## Problems to work on
A) Say whether each statement agrees with the Change of Heart philosophy, answering yes or no and quoting the deciding words of the text: (i) tests are called the only real, measurable assessment of children's progress while they are in school; (ii) young people's feelings should be suppressed to prevent violence; (iii) poetry is named among the arts.
B) Please rewrite the Change of Heart philosophy from "Philosphy of Change" to "to their lives.", replacing "classroom" with "school".
C) According to the Change of Heart philosophy, what is the first step in building a culture of non-violence?

## Excerpt to read
-- Start --
Change of Heart!

Artistic Alternatives to Violence

Philosphy of Change of Heart
It is evident that we in the United States have evolved a culture of violence—in the media, in the streets, in our schools and now, increasingly, with our neighbors around the world. We can change that, if we choose, by how we think, how we feel and how we act. And if we are to change these things and evolve into an enlightened society where peace and freedom and cooperation are the true hallmarks of civilized behavior, we must change them in every classroom in America.

The purpose of this program is to teach children how to think, how to solve any problem creatively, how to use their intellects, their intuition, their imaginations and even their feelings to understand what they are learning and apply it to their lives.

Learning facts and cognitive skills and administering the standardized tests that assess that learning are certainly important. They teach mental discipline and strengthen the memory. While children are still in school, tests are the only real, measurable assessment of their progress. Parents need to know their children’s test results, as well as teachers, school administrators and government officials so that they can evaluate how well the schools are teaching and the children are learning. Tests, however—although they may teach children to memorize or to reason logically, or to guess cleverly—are certainly not all there is to learning.

It is the functional understanding of what is learned, in the real world outside the classroom, that enables a child to become a good citizen, to develop lasting relationships, to develop tolerance and compassion and strength of character…to become a better person. The challenge confronting young people in this new world is learning to think for themselves while acting in cooperation with others. Whether it is called "higher order thinking," "critical thinking" or simply "creative problem solving"; each child—in order to survive psychically, emotionally, intellectually and physically—has no option other than the taking of as much responsibility for himself or herself as she or he is capable of carrying—as well as taking responsibility for the well-being of others.

The first step in confronting this inevitable necessity for building a culture of non-violence is to clear our minds and open our hearts. No one can be really receptive to learning when his or her mind is focused on anger or fear, deep sadness or extreme frustration. Every young person’s feelings must have a socially acceptable outlet; they cannot be suppressed or denied, or those feelings will fester and, sooner or later, erupt into violence of one form or another. In order to end the scourge of violence in our schools…and ultimately in our culture, their strongest feelings must be expressed creatively rather than destructively.

The path to peace (peace in one’s heart or in one’s daily life) is a highway of many lanes. One of these lanes contains those kinds of creative activities, which we collectively call "the arts." Poetry, dance, the activities that emphasize visual imagery, music and theatre—through the media of words and pictures, movement, sound and directed behavior—express feelings and communicate them to other people. Thus the child who participates in their creation has a "voice," a means of discovering who he or she is and sharing that discovery with others. It helps the listener or viewer to understand themselves by witnessing their own feelings reflected in the artistic creation, as it helps the artist to explore his or her capabilities of articulating the promptings of the soul.

This is what Change of Heart: Artistic Alternatives to Violence is all about.

"One grows by helping others. One helps others by growing."
-- End --
## Supplied entries
-- Start --
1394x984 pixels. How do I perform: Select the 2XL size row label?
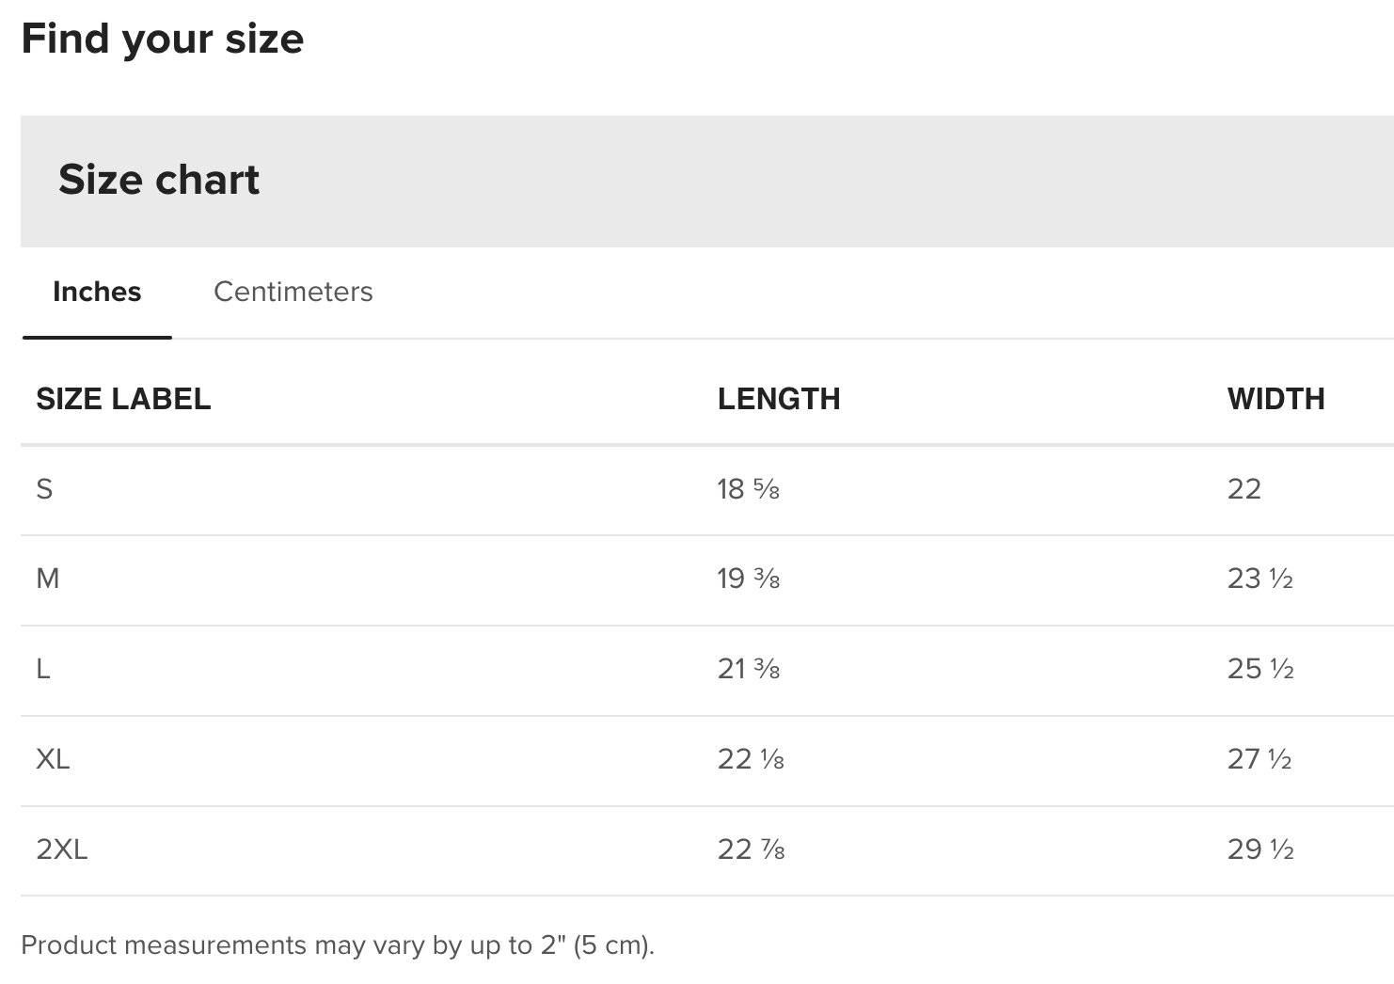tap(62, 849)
-- End --
-- Start --
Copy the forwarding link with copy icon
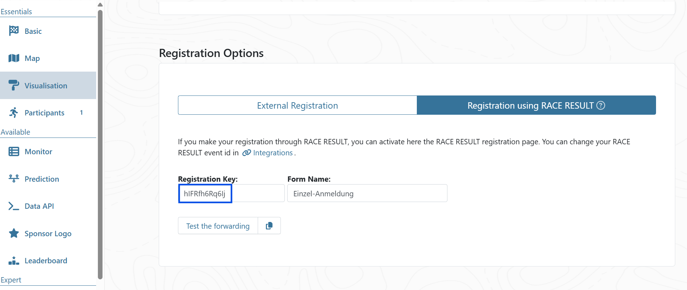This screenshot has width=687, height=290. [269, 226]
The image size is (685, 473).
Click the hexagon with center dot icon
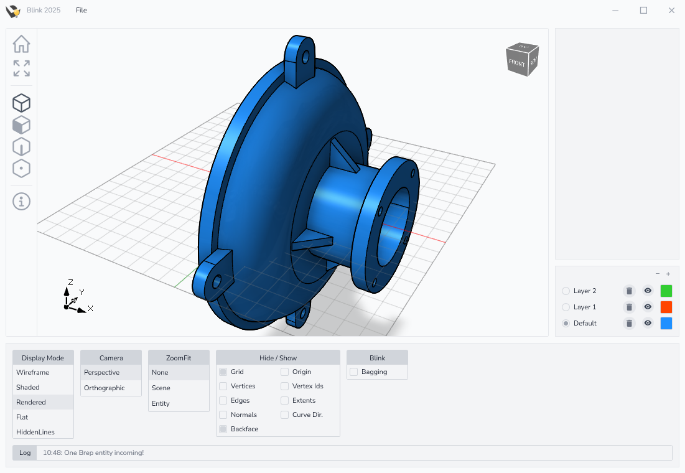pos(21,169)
-- End --
## Answers
A)
(i) Yes: "While children are still in school, tests are the only real, measurable assessment of their progress."
(ii) No: "they cannot be suppressed or denied"
(iii) Yes: "Poetry, dance, the activities that emphasize visual imagery, music and theatre"

B)
Philosphy of Change of Heart
It is evident that we in the United States have evolved a culture of violence—in the media, in the streets, in our schools and now, increasingly, with our neighbors around the world. We can change that, if we choose, by how we think, how we feel and how we act. And if we are to change these things and evolve into an enlightened society where peace and freedom and cooperation are the true hallmarks of civilized behavior, we must change them in every school in America.

The purpose of this program is to teach children how to think, how to solve any problem creatively, how to use their intellects, their intuition, their imaginations and even their feelings to understand what they are learning and apply it to their lives.

C) To clear our minds and open our hearts.